Troisième anniversaire de l’Union nationale, réhabilitation de ce parti passé à la clandestinité, déclarations de l’ambassadeur des USA au Gabon, Union des forces pour l’alternance, éclipse d’André Mba Obame, actualité politique gabonaise et conférence nationale souveraine, Zacharie Myboto, président de l’Union nationale (UN), s’explique sur Gabonreview.

Vous avez célébré, le dimanche 10 février 2013, les trois ans d’existence de votre formation politique, l’Union nationale (UN), pourtant dissoute. Quel message avez-vous lancé à cette occasion ?

Zacharie Myboto : Le message est d’abord celui de la solidarité, de l’unité au niveau de notre parti et d’encouragement quant à notre volonté de faire en sorte que notre parti soit réhabilité. C’est donc un message de combat militant. L’UN a été dissoute par le pouvoir parce qu’il y a eu, le 25 janvier 2011, un acte politique posé par monsieur André Mba Obame, candidat à l’élection présidentielle du 30 août 2009. Estimant qu’il avait été élu, il entendait s’organiser pour, naturellement, assurer la présidence de notre pays. Mais c’est un acte qui engageait monsieur André Mba Obame par rapport à l’élection présidentielle d’août 2009 et surtout au coup d’état électoral du 3 septembre de la même année. Il se trouvait dans une position où il a pensé qu’il devait revendiquer sa victoire. Il a donc organisé une cérémonie de formation du gouvernement, avec une prestation de serment, de forme. Pour être clair, il faut qu’on sache ce que dit la Constitution de la République gabonaise quant à la prestation de serment du président de la République. L’article 12 de la Constitution de la République gabonaise indique : «Lors de son entrée en fonction, le président de la République prête solennellement le serment ci-dessous en présence du parlement, de la Cour constitutionnelle, la main gauche posée sur la Constitution, la main droite levée devant le drapeau national : « Je jure de consacrer toutes mes forces au bien du peuple Gabonais en vue d’assurer son bien-être et de le préserver de tous dommages, de respecter et de défendre l’état de droit, de remplir consciencieusement les devoirs de ma charge et d’être juste envers tous »».

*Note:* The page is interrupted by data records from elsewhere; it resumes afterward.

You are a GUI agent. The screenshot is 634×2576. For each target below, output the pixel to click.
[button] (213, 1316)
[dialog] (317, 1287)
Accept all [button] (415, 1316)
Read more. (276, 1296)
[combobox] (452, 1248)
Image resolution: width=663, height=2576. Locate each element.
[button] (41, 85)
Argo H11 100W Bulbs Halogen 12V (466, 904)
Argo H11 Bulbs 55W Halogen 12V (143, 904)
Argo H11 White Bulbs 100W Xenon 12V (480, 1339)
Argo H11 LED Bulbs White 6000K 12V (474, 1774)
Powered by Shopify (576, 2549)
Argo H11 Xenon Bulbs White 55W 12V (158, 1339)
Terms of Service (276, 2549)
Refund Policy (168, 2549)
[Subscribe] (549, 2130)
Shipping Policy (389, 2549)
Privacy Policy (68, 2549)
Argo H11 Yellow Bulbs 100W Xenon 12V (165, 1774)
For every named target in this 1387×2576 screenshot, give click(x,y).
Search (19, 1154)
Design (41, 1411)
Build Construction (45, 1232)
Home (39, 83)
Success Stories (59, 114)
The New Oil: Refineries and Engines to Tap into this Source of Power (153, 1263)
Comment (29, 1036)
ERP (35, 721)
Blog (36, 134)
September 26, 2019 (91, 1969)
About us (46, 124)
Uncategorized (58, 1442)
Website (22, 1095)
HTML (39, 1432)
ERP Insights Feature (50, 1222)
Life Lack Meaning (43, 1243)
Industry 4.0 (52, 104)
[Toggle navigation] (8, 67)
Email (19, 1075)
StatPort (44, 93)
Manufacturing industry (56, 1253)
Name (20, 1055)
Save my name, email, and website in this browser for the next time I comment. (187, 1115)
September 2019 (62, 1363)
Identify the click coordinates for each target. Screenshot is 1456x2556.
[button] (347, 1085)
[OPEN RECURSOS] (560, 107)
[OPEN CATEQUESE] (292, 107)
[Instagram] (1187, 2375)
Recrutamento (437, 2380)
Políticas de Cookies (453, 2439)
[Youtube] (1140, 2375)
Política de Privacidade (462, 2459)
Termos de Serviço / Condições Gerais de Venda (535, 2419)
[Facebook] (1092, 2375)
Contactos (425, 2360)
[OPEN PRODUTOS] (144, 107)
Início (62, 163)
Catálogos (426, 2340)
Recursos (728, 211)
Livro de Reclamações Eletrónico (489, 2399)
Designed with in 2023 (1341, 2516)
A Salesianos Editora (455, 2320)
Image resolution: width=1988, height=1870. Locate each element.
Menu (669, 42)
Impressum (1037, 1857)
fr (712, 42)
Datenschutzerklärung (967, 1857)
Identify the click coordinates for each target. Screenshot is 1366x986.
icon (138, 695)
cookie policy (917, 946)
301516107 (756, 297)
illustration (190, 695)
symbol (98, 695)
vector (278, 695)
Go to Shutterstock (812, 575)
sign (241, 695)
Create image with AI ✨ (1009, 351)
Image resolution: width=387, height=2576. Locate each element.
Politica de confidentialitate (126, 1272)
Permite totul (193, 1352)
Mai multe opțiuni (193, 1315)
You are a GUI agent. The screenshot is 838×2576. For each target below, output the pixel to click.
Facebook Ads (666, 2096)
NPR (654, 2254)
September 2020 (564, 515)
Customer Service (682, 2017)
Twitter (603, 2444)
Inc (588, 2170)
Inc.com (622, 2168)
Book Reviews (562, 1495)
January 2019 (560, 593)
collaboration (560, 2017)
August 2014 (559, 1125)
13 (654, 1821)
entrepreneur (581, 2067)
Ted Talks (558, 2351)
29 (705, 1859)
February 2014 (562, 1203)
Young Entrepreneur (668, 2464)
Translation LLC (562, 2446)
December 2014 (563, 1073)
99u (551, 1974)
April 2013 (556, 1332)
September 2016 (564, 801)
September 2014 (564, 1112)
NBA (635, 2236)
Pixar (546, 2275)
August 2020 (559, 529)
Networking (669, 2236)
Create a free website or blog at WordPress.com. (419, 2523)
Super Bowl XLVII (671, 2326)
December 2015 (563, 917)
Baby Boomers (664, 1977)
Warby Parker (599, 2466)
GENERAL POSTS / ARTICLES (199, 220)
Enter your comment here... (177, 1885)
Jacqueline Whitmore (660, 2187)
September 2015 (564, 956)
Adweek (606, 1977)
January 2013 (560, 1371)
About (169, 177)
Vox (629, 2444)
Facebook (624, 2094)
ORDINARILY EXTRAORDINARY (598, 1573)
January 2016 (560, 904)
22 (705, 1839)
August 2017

Voilà ce que dit l’article 12 au sujet du serment du président de la République. Premièrement, le serment présidentiel se prête en présence du parlement, donc devant les députés et les sénateurs. Étaient-ils présents le 25 janvier 2011 lors de la prestation de serment de M. André Mba Obame ? Non. Deuxièmement, est-ce que la Cour constitutionnelle était ici le 25 janvier 2011 ? Non. Il y a donc des éléments fondamentaux qui montrent que ce n’était qu’un acte politique. C’était une prestation de serment de forme. Parce que ni le parlement et ni la Cour constitutionnelle n’étaient là.

L’ancien candidat à l’élection présidentielle a ensuite formé un gouvernement. Mais, ce n’était pas la première fois que cela arrive au Gabon. Au sortir de l’élection présidentielle de 1993, l’opposition, conduite alors par M. Mba Abessole, avait posé un acte similaire. M. Mba Abessole s’était proclamé président de la République. Il avait ensuite formé un gouvernement qui était même entré en fonction. Certains ministres avaient même pris des décisions. Mais en aucun cas, on a dissout le parti de M. Mba Abessole, ni les autres partis auxquels appartenaient les membres de son gouvernement. Et chose plus grave, ils avaient constitué un Haut conseil de la République, devenu par la suite Haut conseil de la résistance. Le Haut Conseil de la République mettait de côté la Constitution, parce que c’est une disposition qui n’existe pas dans la Constitution de la République gabonaise. À l’époque, j’étais dans la majorité et je faisais partie de ceux qui avaient pensé que c’était un acte politique qu’il fallait régler sur le plan politique. Il n’y a pas eu de dissolution de partis politiques. En 1993, M. Ali Bongo Ondimba était député à l’Assemblée nationale. Avait-il interpellé le gouvernement pour lui demander pourquoi il n’avait pas procédé à la dissolution des différents partis qui avaient participé à la constitution du Haut conseil de la République ? Je ne l’ai pas entendu, je ne l’avais pas vu et pourtant c’était même plus grave que ce qui s’était passé ici le 25 janvier 2011. A partir de ce moment-là, il faut qu’on sache exactement ce que l’on veut. Sur la base de ces explications, nous considérons que la dissolution de l’Union nationale est une mesure injuste, une mesure inconstitutionnelle parce que, de toute façon, la seule sanction, en admettant qu’il y ait eu un problème, ce qui n’est pas le cas, aurait été l’interdiction et non la dissolution de l’UN. Et ça c’est l’article 1er, paragraphe 13, alinéa 2 de la Constitution qui le dit.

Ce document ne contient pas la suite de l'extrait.